I haven’t done a pull-up since god knows when, but I imagine the last time was in elementary school. I can do push-ups and sit-ups, but pull-ups were out reach. But, at one of the teacher’s suggestion, I started to go over to the pull-up bar before class to just hang there. Just hang and try to pull up. It felt ridiculous, and I’d be lying if I wasn’t ashamed of my complete inability to do a single pull up. But I did what I was told, and hung in there. Ahem. I hung in there. And amazingly, after a single week, I could do a pull-up. Just one, but I could do it. I had a similar experience with head stands, a skill I have always assumed was well beyond anything I could do.
As I learned new holds and positions, and my strength grew, I became more at ease with the apparatus. You come to trust the silks, you know the lyra will always be there. I also came to trust my classmates. As a former dancer, I’m used to picking people up, but trusting someone else to me pick me? In acro-yoga, a class where we learn lifts and holds to perform with partners and groups, we learned a lift called the candle stick. One partner is on their back, with their knees up, the other places themselves above the first in an almost handstand like position.
Now this was easy enough when I was on bottom. I can hold somebody in place. But the first time I tried to be the upside down person, my body flat out would not obey my commands to go upside down.
It took weeks to get to the place where I trusted my partners to take care of me.

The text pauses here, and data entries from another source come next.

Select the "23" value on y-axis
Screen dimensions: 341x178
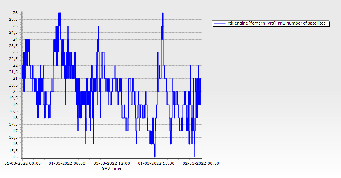tap(15, 52)
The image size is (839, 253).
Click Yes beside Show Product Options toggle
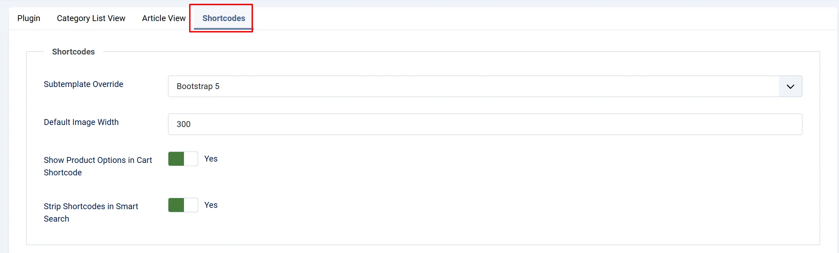(211, 159)
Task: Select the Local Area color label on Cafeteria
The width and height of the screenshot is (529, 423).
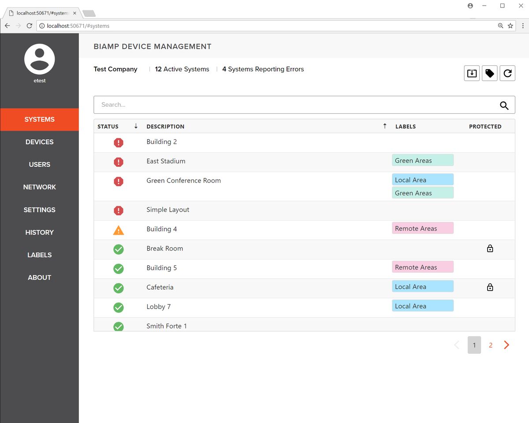Action: pyautogui.click(x=422, y=286)
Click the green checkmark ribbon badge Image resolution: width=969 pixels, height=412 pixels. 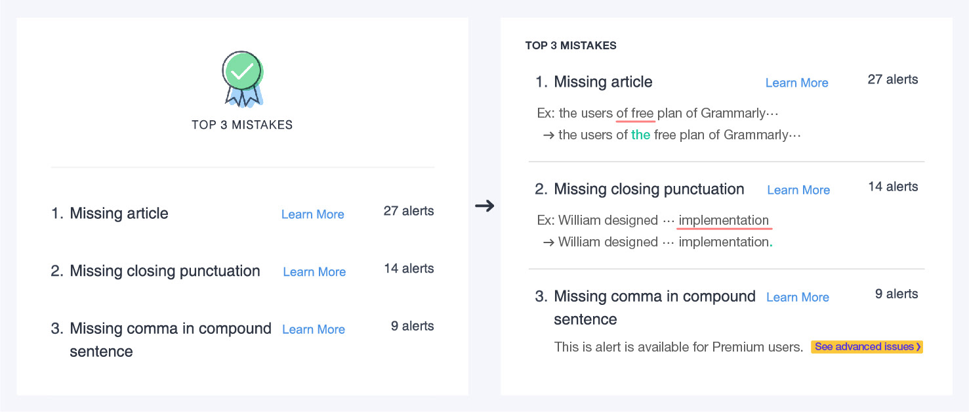[242, 78]
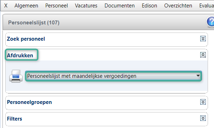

In one of the last classes I took that month, we were finally asked to climb to the top of two different apparatus.
I’ll admit I couldn’t make it to the top of the silks that day — it’s a difficult climb. By the other apparatus, the rope — about as big around as my wrist — is made of coarser stuff and is a little easier to climb.
When I got to the top, my lungs burning, my arms aching, I secured my hold and looked around — what a difference a change in perspective can make.

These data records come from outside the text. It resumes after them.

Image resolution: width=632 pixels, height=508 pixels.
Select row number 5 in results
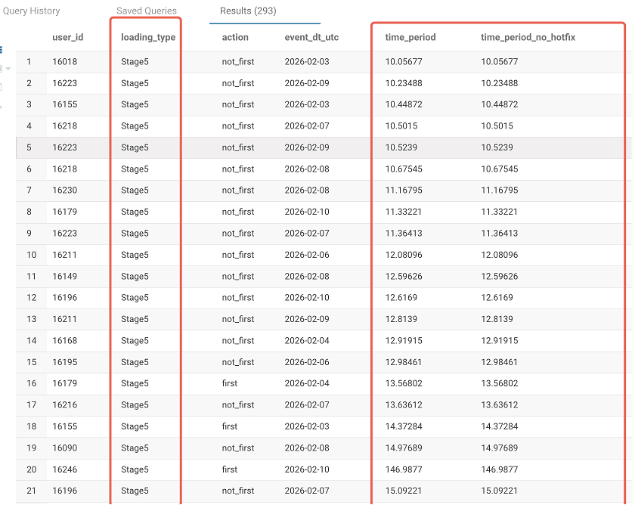point(29,147)
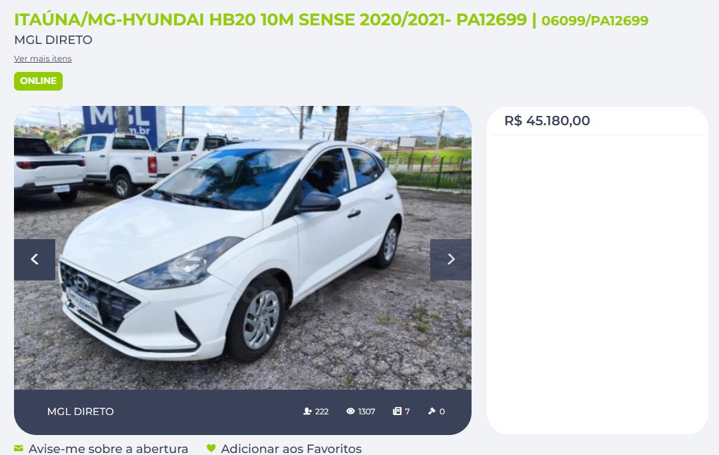Click MGL DIRETO label in the photo footer
This screenshot has width=719, height=455.
80,412
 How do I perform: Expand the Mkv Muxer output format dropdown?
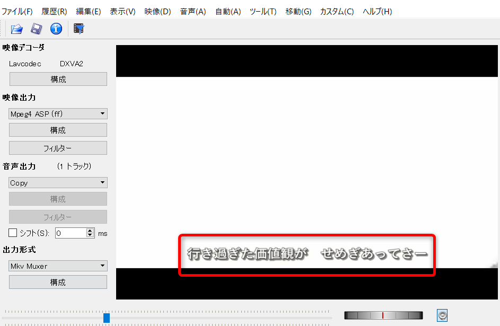(58, 266)
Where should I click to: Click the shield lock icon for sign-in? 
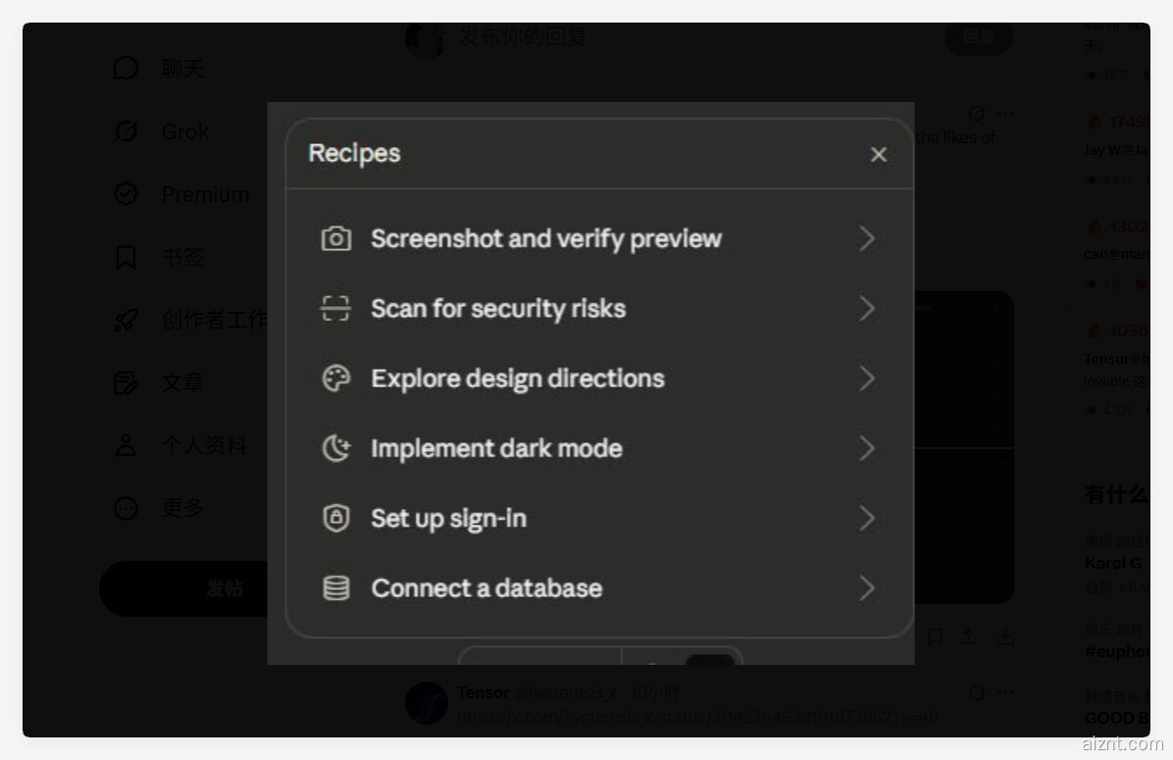click(x=336, y=519)
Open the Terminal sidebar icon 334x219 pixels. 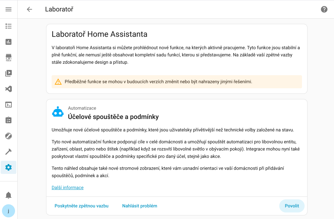[8, 105]
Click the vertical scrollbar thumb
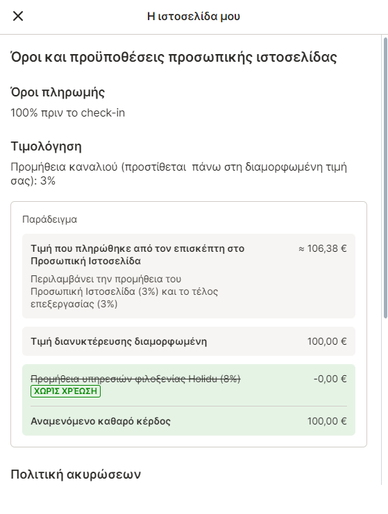The width and height of the screenshot is (388, 514). tap(385, 178)
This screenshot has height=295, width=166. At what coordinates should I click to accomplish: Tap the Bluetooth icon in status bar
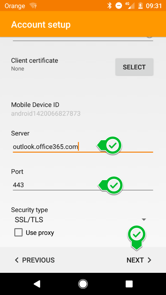coord(109,6)
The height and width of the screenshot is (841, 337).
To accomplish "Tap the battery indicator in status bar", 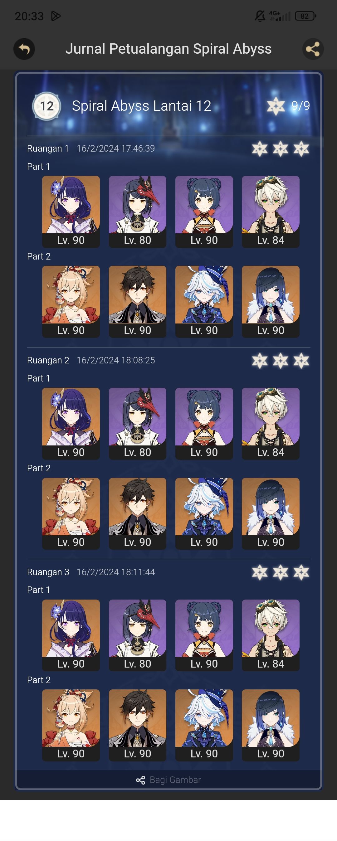I will (305, 16).
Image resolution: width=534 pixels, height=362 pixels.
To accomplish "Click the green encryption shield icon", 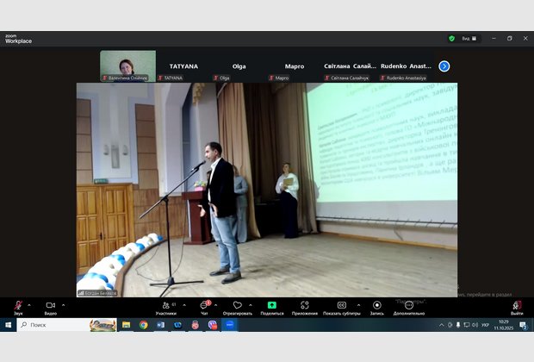I will [x=451, y=38].
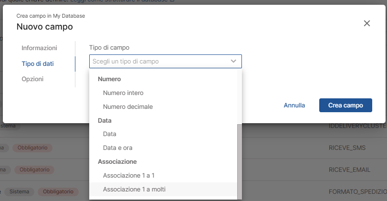Screen dimensions: 387x201
Task: Pick the Data option above Data e ora
Action: pyautogui.click(x=110, y=134)
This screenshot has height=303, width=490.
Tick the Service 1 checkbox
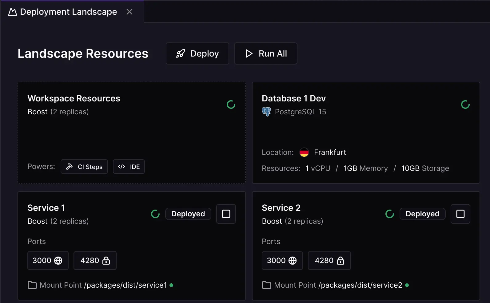click(x=226, y=214)
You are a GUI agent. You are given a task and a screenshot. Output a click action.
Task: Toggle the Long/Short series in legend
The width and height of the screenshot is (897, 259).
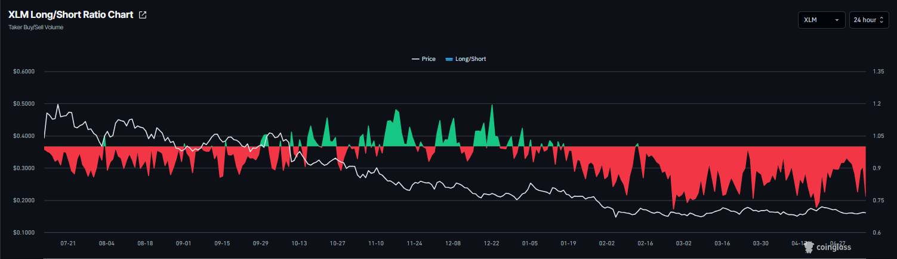coord(466,59)
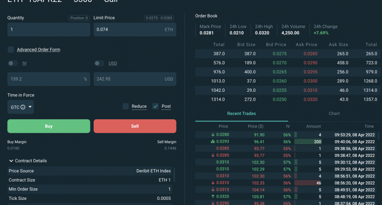Click the Quantity input field

(x=48, y=29)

I don’t want to escape my life. I love my life. But, in that first month and on that climb I was able to escape many fears that I believe people succumb to if they aren’t careful — the fear that they can’t do knew things, the fear that the joys of child-like exploration and play are beyond reach, the fear of trying and failing, the fear of placing personal safety in the hands of another.
From that vantage point, I found myself sharing the beliefs of Alford, and Miller and all the rest of the proponents of cirque life.

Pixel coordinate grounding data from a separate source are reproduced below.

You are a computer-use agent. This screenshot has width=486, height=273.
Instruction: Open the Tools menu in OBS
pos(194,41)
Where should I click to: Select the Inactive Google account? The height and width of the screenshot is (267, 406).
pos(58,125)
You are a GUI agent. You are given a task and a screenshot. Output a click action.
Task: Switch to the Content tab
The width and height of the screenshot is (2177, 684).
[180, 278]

Circus makes the world a better place.
Escape, Even for a Minute
You probably can’t run away and join the circus. If you’re under 18, it’s hella illegal, and if you’re over 18, you’ve probably got shit to do.
But it’s easier than you ever thought to escape your life for just a minute, and it’s something everyone needs sometimes, even if you love your life.
Try on a bumbling character, and give the world the finger. Walk on glass or light yourself on fire. Climb a rope. Instead of complaining about how you have to juggle responsibilities, go actually learn to juggle.
Remember that even though you’re middle-aged and you may worry that all adventures have passed you by, it’s never too late to learn something new and radically different. It’s good for your brain, and it’s good for your soul.